Gestern so später aus der Wohnung zu starten, war gemütlich und auch wirklich schön, aber heute die Großstadt dabei erleben zu können, wie alle langsam wach wurden und in ihren Tag starteten, verzauberte mich auf eine andere Art und Weise.
Elias und ich hatten in einem kleinen Café direkt gegenüber unserer Wohnung gefrühstückt. Es war recht voll und trotz der frühen Zeit recht hektisch, wodurch wir nur noch einen Platz an einem Hochtisch am Fenster bekommen hatten. Viel Stellplatz - mit meiner Tasse Kaffee, einem Glas Wasser und einem Omelett war mein Platz schon aufgebraucht - hatte man zwar nicht, aber dafür konnte man die Passanten umso besser beobachten.
Elias Schwester hatte noch geschlafen, als wir die Wohnung verlassen hatten, deswegen waren wir auch nur zu zweit beim Frühstück. Sie hatte Elias gestern noch hoch und heilig versprochen, dass sie pünktlich am Bahnhof sein würde, auch wenn sie nicht mit uns zusammen aufstand. Elias war darüber sehr skeptisch, ließ seine Schwester aber machen.
„Meine Güte, Vicky", seufzte eben dieser ein paar Stunden später angestrengt, als sich seine kleine Schwester schwer atmend auf den Sitz uns gegenüber fallen ließ. Ihr Gepäck ließ sie dafür einen Augenblick einfach im eh schon engen Gang stehen. „Das war haarscharf."
Die Zugtüren waren schon dabei gewesen, sich zu schließen, als Vicky sich noch schnell hinein gezwängt hatte. Genau so, wie Elias es prophezeit hatte.
„Just in time nenne ich das", erwiderte sie daraufhin aber nur grinsend und zog ihren Schal vom Hals, als sie wieder etwas zu Atem gekommen war.
„Da wundert es mich nicht, dass du so lange in Paris auf deinen Zug warten musstest", stichelte Elias mit einem überbreiten Grinsen auf den Lippen, das eindeutig zeigte, dass er seine Schwester nur damit aufziehen wollte.
Vicky dagegen zog die Stirn kraus. „Dafür konnte ich nichts. Ich war pünktlich am Gleis. Nur der Zug eben nicht."
Bevor Elias jedoch darauf etwas antworten konnte, machte sich ein älterer Herr bemerkbar, der durch Vickys Gepäck nicht zu seinem Platz kam. Vicky und Elias sprangen daraufhin sofort auf und wollten das Gepäck verräumen, dadurch standen sie aber nun zu dritt in dem schmalen Gang, was schlussendlich nicht nur ich sondern auch der ältere Herr mit einem Lachen kommentierte.

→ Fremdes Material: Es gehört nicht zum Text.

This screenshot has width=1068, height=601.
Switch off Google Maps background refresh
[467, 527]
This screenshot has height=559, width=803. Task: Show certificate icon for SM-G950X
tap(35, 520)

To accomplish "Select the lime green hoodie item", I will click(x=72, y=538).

Elias hievte dann Vicky Koffer auf die Ablage, woraufhin sich der Mann nett bedankte und nur wenige Sitze weiter Platz nahm.„Ich hoffe, dass du in deinen anderen Zügen etwas rücksichtsvoller warst", tadelte Elias seine Schwester gleich, kaum, dass sich beide wieder hingesetzt hatten. Das ließ Vicky unkommentiert. Sie zog nur überdeutlich ihre Kopfhörer aus ihrer Manteltasche und stöpselte sie gleich in ihre Ohren. Eine Hundertstelsekunde später konnte man schon die Musik daraus dröhnen hören.

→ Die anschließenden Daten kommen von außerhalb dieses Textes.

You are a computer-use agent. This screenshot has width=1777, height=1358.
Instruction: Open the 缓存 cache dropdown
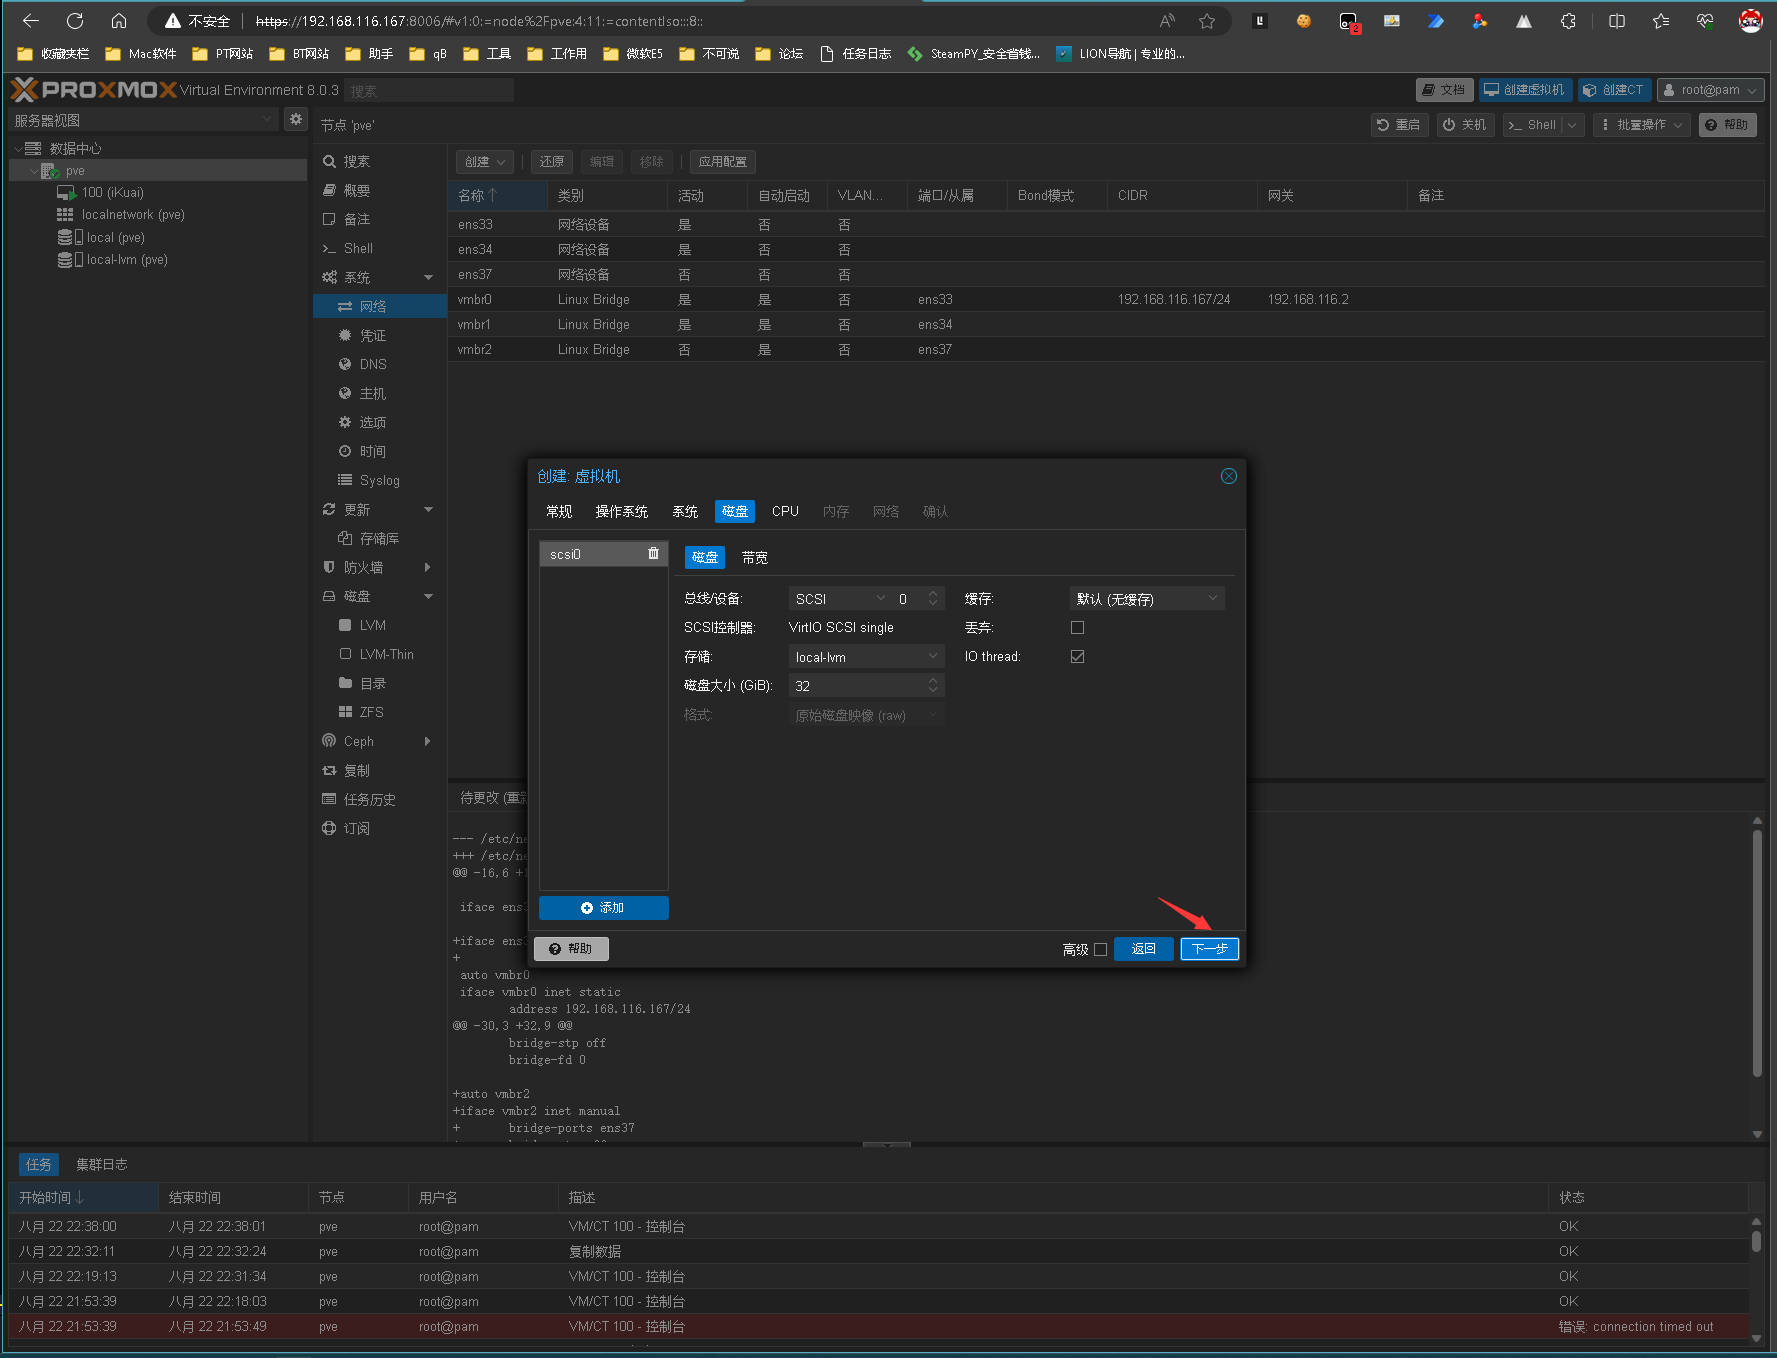[1146, 599]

„Geschwister...", seufzte Elias lachend, ehe er tiefer in den Sitz rutschte und es sich bequem machte. Auch ich rutschte tiefer und entschied, für einen kurzen Moment die Augen zu schließen, bis wir losgefahren und aus dem Bahnhof draußen waren. Ich freute mich schon sehr auf die schöne Landschaft, die ich die nächsten zwei Stunden beobachten konnte.
Nur blöd, dass es nicht bei einem kurzen Augenschließen blieb, sondern ich komplett wegnickte. Erst als wir in unserem Endbahnhof einrollten, weckte mich Elias mit dem breitesten Grinsen, das ich jemals gesehen hatte, auf den Lippen.
„Wir sind da", grinste er mir entgegen, während ich erstmal mehrmals blinzeln musste, bis ich realisierte, was er gerade gesagt hatte.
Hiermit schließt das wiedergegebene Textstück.